The left’s monopoly of grievances has so intimidated any dissenter that a simple act of campaigning for the “wrong side” becomes an act of self-endangerment. Violent left-wing riots across American cities have demonstrated the lack of “safe spaces” for anyone on the opposite side of their political aisle. And that threat implicitly silences the nonconformists.
Hanging up a campaign poster for a Republican in a Democrat-run city has become tantamount to hanging a target on one’s back. In just the last two weeks, a man set fire to a boat with a Trump sign in Bridgeport, Connecticut, and two women were arrested in Delaware after ripping up bystanders’ Trump signs and violently stealing a MAGA (Make American Great Again) hat from a child.
For those of us who live in Democratic enclaves and do not advocate Democratic dogma, the sense of isolation and fear is palpable. The restrictions on our First Amendment rights not only smother our political independence but increase our fear of expression and undermine confidence in our democracy. These constraints also lead us to marvel at the ability of patriots outside Democratic cities to fly an American flag or display a Republican campaign poster without fear of reprisal.
Citizens who are cocooned in Democratic districts essentially live in ghettos of their own political making. Ghettos, where a growing sense of radicalism, amoral social experimentation and the absence of law and order abound. And a leftist media, intent on perpetuating the myth of widespread groupthink, would have you believe that everyone in America is on its side.
But step out of these ghettos, which comprise much of America’s outer perimeters, and you may as well have stepped from Mars into Venus. The shock of seeing Trump signs instead of BLM ones is offset by the comforting realization that you are not alone. And by the hope that perhaps there still exists enough mojo in Middle America to pull us out of Sodom. Or at least not turn into a political pillar of salt if we look back.
You need not go too far to shed the stifling radicalism of cosmopolitan cities. If you leave New York City and drive north through parts of upstate New York or veer left to the fields of New Jersey and the farms and coal mines of Pennsylvania, it is not just the fresh air that assails you. It is less antagonism toward a belief in G-d, the nuclear family and the right to bear arms.
It wasn’t always like this. In previous elections, it was fair game to display a Romney/Ryan sign or a McCain/Palin one anywhere one chose. At least you risked little more than a few smashed eggs. But as the political stakes multiplied, so did the political divide. And the more “unprejudiced” the left has become, the more dangerous it is to oppose them. Wearing a MAGA hat in Manhattan or Portland is like wearing a top hat or clergyman’s cap during the Reign of Terror.

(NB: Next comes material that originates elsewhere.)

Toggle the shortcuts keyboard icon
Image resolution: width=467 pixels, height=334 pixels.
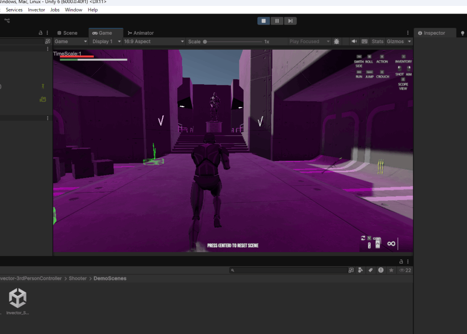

There has to be a better solution to this political persecution besides watching droves of U-Hauls in NY and CA relocate citizens no longer willing to put up with it. Or resorting to undercover resistance.
According to President Trump, mass counter-protests aren’t the solution either. He called the radical mob violence in Kenosha “domestic terrorism” and “anti-American.” But when violence claimed the life of a Trump supporter after a caravan of his supporters drove through Antifa and BLM-controlled Portland, the President was asked if he wanted his supporters to confront left-wing protesters. He replied, “I don’t want them to. Leave it to law enforcement.”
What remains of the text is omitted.